(Lines of data)
______________________________
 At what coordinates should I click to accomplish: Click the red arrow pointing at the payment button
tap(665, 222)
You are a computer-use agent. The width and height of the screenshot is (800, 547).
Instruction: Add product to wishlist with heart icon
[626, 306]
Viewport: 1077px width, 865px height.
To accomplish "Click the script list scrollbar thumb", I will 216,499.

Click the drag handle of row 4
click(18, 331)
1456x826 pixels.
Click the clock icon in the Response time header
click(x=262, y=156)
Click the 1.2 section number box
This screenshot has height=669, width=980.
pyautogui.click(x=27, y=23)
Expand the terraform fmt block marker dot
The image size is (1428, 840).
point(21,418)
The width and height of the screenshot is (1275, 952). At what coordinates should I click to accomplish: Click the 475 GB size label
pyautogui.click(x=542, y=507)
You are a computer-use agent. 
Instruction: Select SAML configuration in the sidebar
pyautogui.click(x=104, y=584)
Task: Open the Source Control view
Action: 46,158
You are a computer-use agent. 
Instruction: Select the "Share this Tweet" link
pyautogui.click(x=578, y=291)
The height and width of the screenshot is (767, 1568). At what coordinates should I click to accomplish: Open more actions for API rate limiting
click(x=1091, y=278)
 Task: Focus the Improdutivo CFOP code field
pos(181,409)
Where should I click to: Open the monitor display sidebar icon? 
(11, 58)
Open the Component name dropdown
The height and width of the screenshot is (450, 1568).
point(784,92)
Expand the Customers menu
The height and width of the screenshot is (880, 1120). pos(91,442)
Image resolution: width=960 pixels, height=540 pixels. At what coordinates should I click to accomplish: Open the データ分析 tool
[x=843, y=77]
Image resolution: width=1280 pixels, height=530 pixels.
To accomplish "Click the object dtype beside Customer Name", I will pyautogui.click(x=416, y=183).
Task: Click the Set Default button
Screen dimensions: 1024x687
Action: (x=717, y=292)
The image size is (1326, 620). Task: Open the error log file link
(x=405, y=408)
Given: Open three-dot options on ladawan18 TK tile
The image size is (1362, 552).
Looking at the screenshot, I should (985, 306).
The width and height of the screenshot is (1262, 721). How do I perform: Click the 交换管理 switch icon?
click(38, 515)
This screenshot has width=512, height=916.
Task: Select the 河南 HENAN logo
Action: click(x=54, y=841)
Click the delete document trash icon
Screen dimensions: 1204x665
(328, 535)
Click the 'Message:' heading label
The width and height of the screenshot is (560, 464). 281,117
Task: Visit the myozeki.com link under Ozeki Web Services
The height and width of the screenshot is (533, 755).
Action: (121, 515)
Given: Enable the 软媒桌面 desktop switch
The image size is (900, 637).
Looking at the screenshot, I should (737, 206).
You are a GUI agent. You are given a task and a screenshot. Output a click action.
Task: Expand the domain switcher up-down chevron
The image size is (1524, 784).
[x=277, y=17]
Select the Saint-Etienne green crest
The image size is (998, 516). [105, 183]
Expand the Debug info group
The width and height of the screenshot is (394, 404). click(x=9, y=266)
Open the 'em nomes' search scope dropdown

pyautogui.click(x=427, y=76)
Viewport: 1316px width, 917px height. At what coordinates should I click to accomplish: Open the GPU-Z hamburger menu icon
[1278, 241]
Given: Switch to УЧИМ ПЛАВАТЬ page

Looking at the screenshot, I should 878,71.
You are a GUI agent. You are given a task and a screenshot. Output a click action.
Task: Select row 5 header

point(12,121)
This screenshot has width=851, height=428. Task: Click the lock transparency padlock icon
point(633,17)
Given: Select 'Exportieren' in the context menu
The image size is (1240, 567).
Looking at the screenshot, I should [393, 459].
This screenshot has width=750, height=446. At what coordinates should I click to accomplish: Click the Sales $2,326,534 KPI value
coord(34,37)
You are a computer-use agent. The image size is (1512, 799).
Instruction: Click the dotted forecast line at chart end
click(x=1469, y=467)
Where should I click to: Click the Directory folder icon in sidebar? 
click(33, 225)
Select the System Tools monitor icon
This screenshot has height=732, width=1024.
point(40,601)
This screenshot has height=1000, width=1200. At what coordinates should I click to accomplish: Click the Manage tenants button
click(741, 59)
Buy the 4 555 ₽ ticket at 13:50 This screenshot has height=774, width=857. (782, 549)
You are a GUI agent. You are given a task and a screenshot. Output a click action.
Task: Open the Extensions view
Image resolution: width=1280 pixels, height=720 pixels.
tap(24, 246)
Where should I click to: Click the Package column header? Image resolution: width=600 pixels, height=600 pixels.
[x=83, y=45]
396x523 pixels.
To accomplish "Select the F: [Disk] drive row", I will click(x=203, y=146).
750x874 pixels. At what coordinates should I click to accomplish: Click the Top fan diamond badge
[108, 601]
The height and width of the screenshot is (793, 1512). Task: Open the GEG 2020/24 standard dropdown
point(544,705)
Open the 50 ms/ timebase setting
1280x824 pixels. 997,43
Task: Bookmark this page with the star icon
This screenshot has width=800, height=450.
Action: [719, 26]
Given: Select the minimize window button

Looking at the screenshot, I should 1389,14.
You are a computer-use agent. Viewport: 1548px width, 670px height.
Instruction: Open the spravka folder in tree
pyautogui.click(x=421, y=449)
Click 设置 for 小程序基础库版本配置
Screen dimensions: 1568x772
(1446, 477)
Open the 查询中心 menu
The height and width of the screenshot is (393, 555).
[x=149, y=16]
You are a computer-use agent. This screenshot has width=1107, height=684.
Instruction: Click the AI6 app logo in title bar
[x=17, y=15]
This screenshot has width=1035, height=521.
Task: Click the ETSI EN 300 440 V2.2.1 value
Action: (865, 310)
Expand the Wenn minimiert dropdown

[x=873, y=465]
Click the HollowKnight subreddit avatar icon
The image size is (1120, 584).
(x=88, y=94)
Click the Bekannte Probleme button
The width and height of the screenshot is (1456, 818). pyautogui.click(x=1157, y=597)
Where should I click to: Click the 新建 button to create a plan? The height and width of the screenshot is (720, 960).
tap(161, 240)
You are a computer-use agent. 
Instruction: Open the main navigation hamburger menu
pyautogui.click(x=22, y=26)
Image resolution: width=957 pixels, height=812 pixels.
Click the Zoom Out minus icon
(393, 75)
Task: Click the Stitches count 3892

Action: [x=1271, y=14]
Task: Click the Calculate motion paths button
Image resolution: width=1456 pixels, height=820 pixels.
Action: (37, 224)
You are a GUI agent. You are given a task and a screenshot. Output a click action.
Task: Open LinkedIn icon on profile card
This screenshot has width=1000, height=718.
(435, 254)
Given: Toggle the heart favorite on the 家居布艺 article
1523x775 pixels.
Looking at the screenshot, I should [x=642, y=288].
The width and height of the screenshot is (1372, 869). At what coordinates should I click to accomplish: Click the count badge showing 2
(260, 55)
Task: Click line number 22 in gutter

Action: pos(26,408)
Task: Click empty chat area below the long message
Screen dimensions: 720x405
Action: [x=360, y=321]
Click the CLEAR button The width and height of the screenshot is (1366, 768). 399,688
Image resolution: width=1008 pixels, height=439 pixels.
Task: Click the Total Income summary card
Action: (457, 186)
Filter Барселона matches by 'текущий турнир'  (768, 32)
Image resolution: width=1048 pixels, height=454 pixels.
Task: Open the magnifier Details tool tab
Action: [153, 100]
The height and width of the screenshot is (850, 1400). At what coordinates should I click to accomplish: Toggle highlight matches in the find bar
______________________________
EXERCISE AIM: Reproduce every line of the items above without changing anything.

SOLUTION TO THE PROBLEM:
 At what coordinates should I click to accomplish: Click the red arrow pointing at the payment button
tap(665, 222)
You are a computer-use agent. The width and height of the screenshot is (800, 547).
Instruction: Add product to wishlist with heart icon
[626, 306]
Viewport: 1077px width, 865px height.
To accomplish "Click the script list scrollbar thumb", I will 216,499.

Click the drag handle of row 4
click(18, 331)
1456x826 pixels.
Click the clock icon in the Response time header
click(x=262, y=156)
Click the 1.2 section number box
This screenshot has height=669, width=980.
pyautogui.click(x=27, y=23)
Expand the terraform fmt block marker dot
The image size is (1428, 840).
point(21,418)
The width and height of the screenshot is (1275, 952). At what coordinates should I click to accomplish: Click the 475 GB size label
pyautogui.click(x=542, y=507)
You are a computer-use agent. 
Instruction: Select SAML configuration in the sidebar
pyautogui.click(x=104, y=584)
Task: Open the Source Control view
Action: 46,158
You are a computer-use agent. 
Instruction: Select the "Share this Tweet" link
pyautogui.click(x=578, y=291)
The height and width of the screenshot is (767, 1568). At what coordinates should I click to accomplish: Open more actions for API rate limiting
click(x=1091, y=278)
 Task: Focus the Improdutivo CFOP code field
pos(181,409)
Where should I click to: Open the monitor display sidebar icon? 
(11, 58)
Open the Component name dropdown
The height and width of the screenshot is (450, 1568).
point(784,92)
Expand the Customers menu
The height and width of the screenshot is (880, 1120). pos(91,442)
Image resolution: width=960 pixels, height=540 pixels. At what coordinates should I click to accomplish: Open the データ分析 tool
[x=843, y=77]
Image resolution: width=1280 pixels, height=530 pixels.
To accomplish "Click the object dtype beside Customer Name", I will pyautogui.click(x=416, y=183).
Task: Click the Set Default button
Screen dimensions: 1024x687
Action: (x=717, y=292)
The image size is (1326, 620). Task: Open the error log file link
(x=405, y=408)
Given: Open three-dot options on ladawan18 TK tile
The image size is (1362, 552).
Looking at the screenshot, I should (985, 306).
The width and height of the screenshot is (1262, 721). How do I perform: Click the 交换管理 switch icon?
click(38, 515)
This screenshot has width=512, height=916.
Task: Select the 河南 HENAN logo
Action: click(x=54, y=841)
Click the delete document trash icon
Screen dimensions: 1204x665
(328, 535)
Click the 'Message:' heading label
The width and height of the screenshot is (560, 464). 281,117
Task: Visit the myozeki.com link under Ozeki Web Services
The height and width of the screenshot is (533, 755).
Action: (121, 515)
Given: Enable the 软媒桌面 desktop switch
The image size is (900, 637).
Looking at the screenshot, I should (737, 206).
You are a GUI agent. You are given a task and a screenshot. Output a click action.
Task: Expand the domain switcher up-down chevron
The image size is (1524, 784).
[x=277, y=17]
Select the Saint-Etienne green crest
The image size is (998, 516). [105, 183]
Expand the Debug info group
The width and height of the screenshot is (394, 404). click(x=9, y=266)
Open the 'em nomes' search scope dropdown

pyautogui.click(x=427, y=76)
Viewport: 1316px width, 917px height. At what coordinates should I click to accomplish: Open the GPU-Z hamburger menu icon
[1278, 241]
Given: Switch to УЧИМ ПЛАВАТЬ page

Looking at the screenshot, I should 878,71.
You are a GUI agent. You are given a task and a screenshot. Output a click action.
Task: Select row 5 header

point(12,121)
This screenshot has width=851, height=428. Task: Click the lock transparency padlock icon
point(633,17)
Given: Select 'Exportieren' in the context menu
The image size is (1240, 567).
Looking at the screenshot, I should [393, 459].
This screenshot has width=750, height=446. At what coordinates should I click to accomplish: Click the Sales $2,326,534 KPI value
coord(34,37)
You are a computer-use agent. The image size is (1512, 799).
Instruction: Click the dotted forecast line at chart end
click(x=1469, y=467)
Where should I click to: Click the Directory folder icon in sidebar? 
click(33, 225)
Select the System Tools monitor icon
This screenshot has height=732, width=1024.
point(40,601)
This screenshot has height=1000, width=1200. At what coordinates should I click to accomplish: Click the Manage tenants button
click(741, 59)
Buy the 4 555 ₽ ticket at 13:50 This screenshot has height=774, width=857. (782, 549)
You are a GUI agent. You are given a task and a screenshot. Output a click action.
Task: Open the Extensions view
Image resolution: width=1280 pixels, height=720 pixels.
tap(24, 246)
Where should I click to: Click the Package column header? Image resolution: width=600 pixels, height=600 pixels.
[x=83, y=45]
396x523 pixels.
To accomplish "Select the F: [Disk] drive row", I will click(x=203, y=146).
750x874 pixels. At what coordinates should I click to accomplish: Click the Top fan diamond badge
[108, 601]
The height and width of the screenshot is (793, 1512). Task: Open the GEG 2020/24 standard dropdown
point(544,705)
Open the 50 ms/ timebase setting
1280x824 pixels. 997,43
Task: Bookmark this page with the star icon
This screenshot has width=800, height=450.
Action: [719, 26]
Given: Select the minimize window button

Looking at the screenshot, I should 1389,14.
You are a computer-use agent. Viewport: 1548px width, 670px height.
Instruction: Open the spravka folder in tree
pyautogui.click(x=421, y=449)
Click 设置 for 小程序基础库版本配置
Screen dimensions: 1568x772
(1446, 477)
Open the 查询中心 menu
The height and width of the screenshot is (393, 555).
[x=149, y=16]
You are a computer-use agent. This screenshot has width=1107, height=684.
Instruction: Click the AI6 app logo in title bar
[x=17, y=15]
This screenshot has width=1035, height=521.
Task: Click the ETSI EN 300 440 V2.2.1 value
Action: (865, 310)
Expand the Wenn minimiert dropdown

[x=873, y=465]
Click the HollowKnight subreddit avatar icon
The image size is (1120, 584).
(x=88, y=94)
Click the Bekannte Probleme button
The width and height of the screenshot is (1456, 818). pyautogui.click(x=1157, y=597)
Where should I click to: Click the 新建 button to create a plan? The height and width of the screenshot is (720, 960).
tap(161, 240)
You are a computer-use agent. 
Instruction: Open the main navigation hamburger menu
pyautogui.click(x=22, y=26)
Image resolution: width=957 pixels, height=812 pixels.
Click the Zoom Out minus icon
(393, 75)
Task: Click the Stitches count 3892

Action: [x=1271, y=14]
Task: Click the Calculate motion paths button
Image resolution: width=1456 pixels, height=820 pixels.
Action: (37, 224)
You are a GUI agent. You are given a task and a screenshot. Output a click action.
Task: Open LinkedIn icon on profile card
This screenshot has width=1000, height=718.
(435, 254)
Given: Toggle the heart favorite on the 家居布艺 article
1523x775 pixels.
Looking at the screenshot, I should [x=642, y=288].
The width and height of the screenshot is (1372, 869). At what coordinates should I click to accomplish: Click the count badge showing 2
(260, 55)
Task: Click line number 22 in gutter

Action: pos(26,408)
Task: Click empty chat area below the long message
Screen dimensions: 720x405
Action: [x=360, y=321]
Click the CLEAR button The width and height of the screenshot is (1366, 768). 399,688
Image resolution: width=1008 pixels, height=439 pixels.
Task: Click the Total Income summary card
Action: (457, 186)
Filter Барселона matches by 'текущий турнир'  (768, 32)
Image resolution: width=1048 pixels, height=454 pixels.
Task: Open the magnifier Details tool tab
Action: [153, 100]
The height and width of the screenshot is (850, 1400). At what coordinates should I click to accomplish: Toggle highlight matches in the find bar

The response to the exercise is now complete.